FOREMOST Trial Details
The FOREMOST trial, a randomized controlled study, evaluated the effectiveness of apremilast in patients with early oligoarticular PsA. Participants had at least one swollen and one tender joint, but no more than four of either. The trial initially capped disease duration at 2 years, later extended to 5 years to facilitate recruitment. Patients could continue using methotrexate or sulfasalazine if already on these medications, and stable doses of corticosteroids and non-steroidal anti-inflammatory drugs were permitted. Exclusion criteria included prior use of biologic agents, Janus kinase inhibitors, or three or more traditional disease-modifying antirheumatic drugs (DMARDs).
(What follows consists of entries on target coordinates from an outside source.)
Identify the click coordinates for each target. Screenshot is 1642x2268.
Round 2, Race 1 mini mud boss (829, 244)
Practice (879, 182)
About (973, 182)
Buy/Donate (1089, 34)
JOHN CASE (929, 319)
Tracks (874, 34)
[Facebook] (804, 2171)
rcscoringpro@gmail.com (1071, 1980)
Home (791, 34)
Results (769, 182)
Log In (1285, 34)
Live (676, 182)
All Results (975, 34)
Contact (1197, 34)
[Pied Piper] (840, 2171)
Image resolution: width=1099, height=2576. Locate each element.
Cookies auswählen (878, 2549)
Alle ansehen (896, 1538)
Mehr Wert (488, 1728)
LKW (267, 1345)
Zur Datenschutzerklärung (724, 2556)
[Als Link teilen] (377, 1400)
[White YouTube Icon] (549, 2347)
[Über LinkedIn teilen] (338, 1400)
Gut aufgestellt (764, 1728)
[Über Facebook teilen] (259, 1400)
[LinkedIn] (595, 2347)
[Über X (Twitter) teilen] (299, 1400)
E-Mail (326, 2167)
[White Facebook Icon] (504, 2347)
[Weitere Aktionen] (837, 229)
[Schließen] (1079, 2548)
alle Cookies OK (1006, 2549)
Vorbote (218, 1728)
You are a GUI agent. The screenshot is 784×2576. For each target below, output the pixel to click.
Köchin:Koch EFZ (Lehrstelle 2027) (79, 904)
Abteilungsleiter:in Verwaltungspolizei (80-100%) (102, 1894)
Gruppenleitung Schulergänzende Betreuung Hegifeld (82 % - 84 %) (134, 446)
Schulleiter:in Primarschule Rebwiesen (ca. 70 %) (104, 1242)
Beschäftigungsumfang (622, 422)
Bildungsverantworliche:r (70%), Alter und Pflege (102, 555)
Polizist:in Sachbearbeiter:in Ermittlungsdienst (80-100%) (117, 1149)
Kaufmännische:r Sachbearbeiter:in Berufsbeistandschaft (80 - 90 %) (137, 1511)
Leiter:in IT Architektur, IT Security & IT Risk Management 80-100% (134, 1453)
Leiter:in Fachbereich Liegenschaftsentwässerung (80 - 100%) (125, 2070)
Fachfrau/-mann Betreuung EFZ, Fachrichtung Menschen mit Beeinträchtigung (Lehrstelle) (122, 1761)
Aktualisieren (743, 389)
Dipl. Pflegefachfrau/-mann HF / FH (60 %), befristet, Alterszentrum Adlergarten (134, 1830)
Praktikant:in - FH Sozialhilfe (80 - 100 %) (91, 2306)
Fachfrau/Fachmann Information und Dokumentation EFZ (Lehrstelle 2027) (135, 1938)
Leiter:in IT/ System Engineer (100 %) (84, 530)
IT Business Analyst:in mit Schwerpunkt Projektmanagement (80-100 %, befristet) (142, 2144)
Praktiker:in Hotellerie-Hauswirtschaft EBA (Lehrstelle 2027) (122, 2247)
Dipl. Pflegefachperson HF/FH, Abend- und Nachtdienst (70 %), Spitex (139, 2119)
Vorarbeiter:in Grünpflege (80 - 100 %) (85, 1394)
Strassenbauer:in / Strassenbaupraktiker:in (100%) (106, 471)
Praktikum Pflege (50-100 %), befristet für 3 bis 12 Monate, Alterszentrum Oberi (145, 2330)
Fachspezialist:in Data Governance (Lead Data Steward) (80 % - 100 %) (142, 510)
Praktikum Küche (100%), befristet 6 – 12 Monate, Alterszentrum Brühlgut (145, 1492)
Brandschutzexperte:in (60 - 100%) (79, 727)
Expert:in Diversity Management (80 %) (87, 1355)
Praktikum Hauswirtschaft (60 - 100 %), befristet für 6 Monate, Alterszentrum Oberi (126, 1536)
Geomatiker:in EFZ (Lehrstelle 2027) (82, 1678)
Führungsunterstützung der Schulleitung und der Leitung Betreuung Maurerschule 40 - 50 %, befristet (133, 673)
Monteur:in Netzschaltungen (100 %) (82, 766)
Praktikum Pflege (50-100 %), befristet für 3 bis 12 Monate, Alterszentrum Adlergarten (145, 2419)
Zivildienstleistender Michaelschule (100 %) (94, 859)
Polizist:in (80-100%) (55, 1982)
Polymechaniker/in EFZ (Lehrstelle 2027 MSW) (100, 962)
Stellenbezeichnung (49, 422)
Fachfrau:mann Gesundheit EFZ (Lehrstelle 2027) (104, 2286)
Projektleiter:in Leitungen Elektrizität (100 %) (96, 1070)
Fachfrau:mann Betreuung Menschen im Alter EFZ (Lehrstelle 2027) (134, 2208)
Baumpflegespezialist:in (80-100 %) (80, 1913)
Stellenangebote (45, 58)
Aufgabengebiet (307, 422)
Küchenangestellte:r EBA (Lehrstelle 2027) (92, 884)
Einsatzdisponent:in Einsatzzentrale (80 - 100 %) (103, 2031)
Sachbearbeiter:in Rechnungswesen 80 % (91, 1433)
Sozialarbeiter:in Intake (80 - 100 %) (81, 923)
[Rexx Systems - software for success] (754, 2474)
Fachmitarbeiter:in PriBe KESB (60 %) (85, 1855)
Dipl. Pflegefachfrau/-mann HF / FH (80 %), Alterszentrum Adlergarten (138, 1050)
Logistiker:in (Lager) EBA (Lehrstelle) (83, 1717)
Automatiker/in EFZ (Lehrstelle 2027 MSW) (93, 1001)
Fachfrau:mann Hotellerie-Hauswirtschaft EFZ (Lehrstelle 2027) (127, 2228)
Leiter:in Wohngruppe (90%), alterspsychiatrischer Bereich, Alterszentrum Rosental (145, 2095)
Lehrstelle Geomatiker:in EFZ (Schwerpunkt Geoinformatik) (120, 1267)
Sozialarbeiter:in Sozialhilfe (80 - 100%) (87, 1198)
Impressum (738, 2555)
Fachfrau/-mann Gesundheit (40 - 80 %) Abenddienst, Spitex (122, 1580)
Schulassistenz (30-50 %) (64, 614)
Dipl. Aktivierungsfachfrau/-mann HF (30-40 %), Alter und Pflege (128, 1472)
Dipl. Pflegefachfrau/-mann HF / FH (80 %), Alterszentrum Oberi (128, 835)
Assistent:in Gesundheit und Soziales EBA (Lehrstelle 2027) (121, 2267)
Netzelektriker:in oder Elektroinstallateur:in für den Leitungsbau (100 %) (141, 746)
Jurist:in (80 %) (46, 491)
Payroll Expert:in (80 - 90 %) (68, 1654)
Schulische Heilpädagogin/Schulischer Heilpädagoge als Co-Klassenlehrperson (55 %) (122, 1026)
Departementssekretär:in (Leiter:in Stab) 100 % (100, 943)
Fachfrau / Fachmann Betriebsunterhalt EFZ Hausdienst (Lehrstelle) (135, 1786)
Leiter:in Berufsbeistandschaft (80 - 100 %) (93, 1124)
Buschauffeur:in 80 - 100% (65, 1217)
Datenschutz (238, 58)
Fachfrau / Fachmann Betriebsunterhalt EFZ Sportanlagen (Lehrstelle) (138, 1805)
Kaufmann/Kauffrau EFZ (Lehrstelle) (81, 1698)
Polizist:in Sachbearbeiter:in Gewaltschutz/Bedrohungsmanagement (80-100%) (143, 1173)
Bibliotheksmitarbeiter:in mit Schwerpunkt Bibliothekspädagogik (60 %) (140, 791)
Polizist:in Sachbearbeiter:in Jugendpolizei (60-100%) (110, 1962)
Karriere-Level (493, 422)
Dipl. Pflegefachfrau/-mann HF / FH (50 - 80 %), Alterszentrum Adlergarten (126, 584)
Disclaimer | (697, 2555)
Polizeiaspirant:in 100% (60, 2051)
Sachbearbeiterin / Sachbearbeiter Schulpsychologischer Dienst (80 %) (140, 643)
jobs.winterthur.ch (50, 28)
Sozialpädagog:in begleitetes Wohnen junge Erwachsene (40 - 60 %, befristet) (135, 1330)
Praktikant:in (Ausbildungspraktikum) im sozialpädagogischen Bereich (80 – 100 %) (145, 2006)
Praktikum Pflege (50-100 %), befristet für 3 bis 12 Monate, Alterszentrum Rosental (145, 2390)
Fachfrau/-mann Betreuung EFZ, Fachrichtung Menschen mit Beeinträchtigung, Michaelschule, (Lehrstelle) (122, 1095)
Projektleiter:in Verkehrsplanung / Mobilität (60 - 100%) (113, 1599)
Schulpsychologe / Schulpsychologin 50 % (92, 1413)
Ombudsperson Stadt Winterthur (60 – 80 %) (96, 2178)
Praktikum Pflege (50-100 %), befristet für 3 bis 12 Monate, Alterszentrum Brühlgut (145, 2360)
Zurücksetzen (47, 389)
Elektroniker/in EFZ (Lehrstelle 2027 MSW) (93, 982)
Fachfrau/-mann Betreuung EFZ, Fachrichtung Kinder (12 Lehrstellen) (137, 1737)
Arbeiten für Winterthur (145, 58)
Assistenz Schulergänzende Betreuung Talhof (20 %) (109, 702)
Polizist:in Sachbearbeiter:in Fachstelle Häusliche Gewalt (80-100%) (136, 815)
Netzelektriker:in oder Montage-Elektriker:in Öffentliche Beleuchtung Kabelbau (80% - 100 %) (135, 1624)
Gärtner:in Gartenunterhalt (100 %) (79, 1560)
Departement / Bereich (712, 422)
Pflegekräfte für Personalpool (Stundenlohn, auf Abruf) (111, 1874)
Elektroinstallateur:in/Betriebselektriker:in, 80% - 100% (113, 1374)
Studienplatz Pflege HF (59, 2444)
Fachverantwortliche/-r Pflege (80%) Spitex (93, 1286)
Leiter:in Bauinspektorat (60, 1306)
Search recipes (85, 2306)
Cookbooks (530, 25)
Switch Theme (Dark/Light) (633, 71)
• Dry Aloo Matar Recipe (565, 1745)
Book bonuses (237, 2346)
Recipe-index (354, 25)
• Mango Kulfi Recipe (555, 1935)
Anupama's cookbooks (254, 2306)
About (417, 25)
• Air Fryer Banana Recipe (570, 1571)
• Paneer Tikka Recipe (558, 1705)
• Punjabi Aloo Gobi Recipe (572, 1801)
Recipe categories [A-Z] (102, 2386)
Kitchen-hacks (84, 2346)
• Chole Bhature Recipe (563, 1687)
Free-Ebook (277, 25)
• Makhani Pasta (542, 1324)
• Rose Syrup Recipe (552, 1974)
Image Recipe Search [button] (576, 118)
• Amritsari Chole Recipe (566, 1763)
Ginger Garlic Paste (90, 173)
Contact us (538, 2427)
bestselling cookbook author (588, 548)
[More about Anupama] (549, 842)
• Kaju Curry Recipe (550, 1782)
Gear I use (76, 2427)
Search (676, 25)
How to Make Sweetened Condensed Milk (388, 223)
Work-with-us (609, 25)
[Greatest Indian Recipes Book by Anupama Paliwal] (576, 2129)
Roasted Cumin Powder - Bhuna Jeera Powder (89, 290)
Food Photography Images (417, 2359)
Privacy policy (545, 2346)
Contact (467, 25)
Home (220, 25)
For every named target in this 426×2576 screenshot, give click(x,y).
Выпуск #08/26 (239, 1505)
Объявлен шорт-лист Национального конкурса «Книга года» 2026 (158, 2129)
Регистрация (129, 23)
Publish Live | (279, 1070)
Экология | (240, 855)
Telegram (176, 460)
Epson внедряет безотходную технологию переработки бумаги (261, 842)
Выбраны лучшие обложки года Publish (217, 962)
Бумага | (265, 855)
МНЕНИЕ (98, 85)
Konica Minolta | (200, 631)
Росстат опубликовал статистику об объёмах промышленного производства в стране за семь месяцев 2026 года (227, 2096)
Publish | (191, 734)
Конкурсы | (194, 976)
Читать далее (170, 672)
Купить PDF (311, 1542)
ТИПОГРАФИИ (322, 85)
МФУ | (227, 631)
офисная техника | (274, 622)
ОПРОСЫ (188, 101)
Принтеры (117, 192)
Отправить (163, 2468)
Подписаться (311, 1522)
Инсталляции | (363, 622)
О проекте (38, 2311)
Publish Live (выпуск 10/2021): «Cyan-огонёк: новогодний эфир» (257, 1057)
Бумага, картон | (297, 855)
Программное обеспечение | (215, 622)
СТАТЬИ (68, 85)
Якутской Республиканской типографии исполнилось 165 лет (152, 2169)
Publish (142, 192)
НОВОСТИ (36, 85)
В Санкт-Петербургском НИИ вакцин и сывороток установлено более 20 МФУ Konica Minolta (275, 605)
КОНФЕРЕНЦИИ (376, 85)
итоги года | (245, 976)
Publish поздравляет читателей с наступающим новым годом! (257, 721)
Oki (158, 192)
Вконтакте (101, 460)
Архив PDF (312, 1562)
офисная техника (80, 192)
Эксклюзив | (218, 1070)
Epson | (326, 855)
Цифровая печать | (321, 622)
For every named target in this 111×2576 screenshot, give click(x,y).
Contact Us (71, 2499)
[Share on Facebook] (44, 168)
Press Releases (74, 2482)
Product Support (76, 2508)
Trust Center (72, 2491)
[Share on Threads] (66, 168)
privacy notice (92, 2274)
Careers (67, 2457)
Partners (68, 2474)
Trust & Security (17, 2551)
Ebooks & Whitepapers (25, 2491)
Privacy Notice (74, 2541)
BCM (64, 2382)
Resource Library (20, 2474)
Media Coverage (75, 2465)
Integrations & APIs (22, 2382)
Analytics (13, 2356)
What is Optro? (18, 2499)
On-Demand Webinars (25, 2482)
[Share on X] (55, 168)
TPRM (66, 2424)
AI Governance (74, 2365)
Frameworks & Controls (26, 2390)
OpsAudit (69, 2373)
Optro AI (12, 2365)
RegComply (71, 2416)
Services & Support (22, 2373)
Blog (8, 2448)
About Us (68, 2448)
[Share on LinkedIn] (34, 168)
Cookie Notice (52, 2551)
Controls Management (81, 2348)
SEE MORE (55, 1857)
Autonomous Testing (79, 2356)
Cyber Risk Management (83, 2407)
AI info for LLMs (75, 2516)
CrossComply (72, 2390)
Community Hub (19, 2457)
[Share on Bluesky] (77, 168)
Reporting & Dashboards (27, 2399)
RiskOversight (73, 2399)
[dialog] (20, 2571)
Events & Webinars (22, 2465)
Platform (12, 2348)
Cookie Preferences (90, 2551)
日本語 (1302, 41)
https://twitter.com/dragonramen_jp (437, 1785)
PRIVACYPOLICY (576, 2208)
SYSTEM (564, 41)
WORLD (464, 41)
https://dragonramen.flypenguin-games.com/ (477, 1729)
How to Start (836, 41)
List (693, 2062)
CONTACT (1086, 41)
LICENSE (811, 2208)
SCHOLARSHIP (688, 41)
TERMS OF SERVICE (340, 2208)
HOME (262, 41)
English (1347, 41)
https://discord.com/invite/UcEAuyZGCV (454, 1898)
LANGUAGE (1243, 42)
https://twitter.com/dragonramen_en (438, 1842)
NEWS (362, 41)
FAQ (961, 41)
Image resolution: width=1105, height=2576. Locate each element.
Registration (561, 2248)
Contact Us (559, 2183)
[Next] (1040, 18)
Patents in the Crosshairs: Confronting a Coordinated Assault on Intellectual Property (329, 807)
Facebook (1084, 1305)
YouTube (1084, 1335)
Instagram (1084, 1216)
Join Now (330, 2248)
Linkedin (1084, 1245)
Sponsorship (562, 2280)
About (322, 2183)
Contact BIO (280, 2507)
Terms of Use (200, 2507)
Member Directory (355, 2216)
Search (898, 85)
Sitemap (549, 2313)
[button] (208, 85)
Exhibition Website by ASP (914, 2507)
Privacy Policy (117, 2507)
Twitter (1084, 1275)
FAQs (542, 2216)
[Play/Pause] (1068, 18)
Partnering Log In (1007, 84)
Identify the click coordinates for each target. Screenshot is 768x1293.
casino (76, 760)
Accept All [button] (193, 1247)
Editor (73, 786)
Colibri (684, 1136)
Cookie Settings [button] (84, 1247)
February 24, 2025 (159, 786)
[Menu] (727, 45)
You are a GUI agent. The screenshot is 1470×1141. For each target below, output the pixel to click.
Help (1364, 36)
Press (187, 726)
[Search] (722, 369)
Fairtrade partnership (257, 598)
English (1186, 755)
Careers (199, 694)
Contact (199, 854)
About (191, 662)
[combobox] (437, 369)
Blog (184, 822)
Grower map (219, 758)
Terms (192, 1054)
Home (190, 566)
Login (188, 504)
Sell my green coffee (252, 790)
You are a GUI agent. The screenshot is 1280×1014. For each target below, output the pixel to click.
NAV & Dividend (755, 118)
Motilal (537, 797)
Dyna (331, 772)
Primary and Secondary Endpoints
The primary endpoint was MDA in sentinel joints at week 16, defined as having a maximum of one swollen and one tender joint. Secondary outcomes included MDA across all joints, clinical remission, low disease activity (LDA), patient pain ratings, and overall response assessments by both patients and physicians. Remission was defined as a Clinical Disease Activity in Psoriatic Arthritis (cDAPSA) score of 4 or less, and LDA as a score between 4 and 13.
Key Findings
At 16 weeks, 33.9% of patients on apremilast achieved MDA in sentinel joints, compared to 16.0% in the placebo group. When considering all joints, MDA rates were 21.3% with apremilast versus 7.9% with placebo. All secondary outcomes significantly favored apremilast. Specifically, 60% of the apremilast group achieved remission or LDA, compared to 38% in the placebo group (P < 0.001). Additionally, a combined physician and patient global response assessment showed that approximately 60% of the apremilast group had good/moderate responses, versus 40% in the placebo group (P = 0.001).
Safety Profile
The safety profile of apremilast was consistent with previous studies. Treatment-emergent adverse events were more frequent in the apremilast group, primarily due to increased rates of diarrhea and nausea. Two patients in the apremilast group died during the study, but investigators determined the deaths were not treatment-related.
Clinical Implications
These results suggest that early intervention with apremilast may be beneficial for patients with oligoarticular PsA, potentially minimizing disease progression and improving quality of life. The findings from the FOREMOST trial may inform clinical management strategies for these patients, although further research is needed to confirm these benefits and explore long-term outcomes. As Laure Gossec, MD, PhD, of Sorbonne Université in Paris, and colleagues noted, up to half of all PsA patients have the oligoarticular form of the disease, which, despite being less severe, can significantly impact quality of life.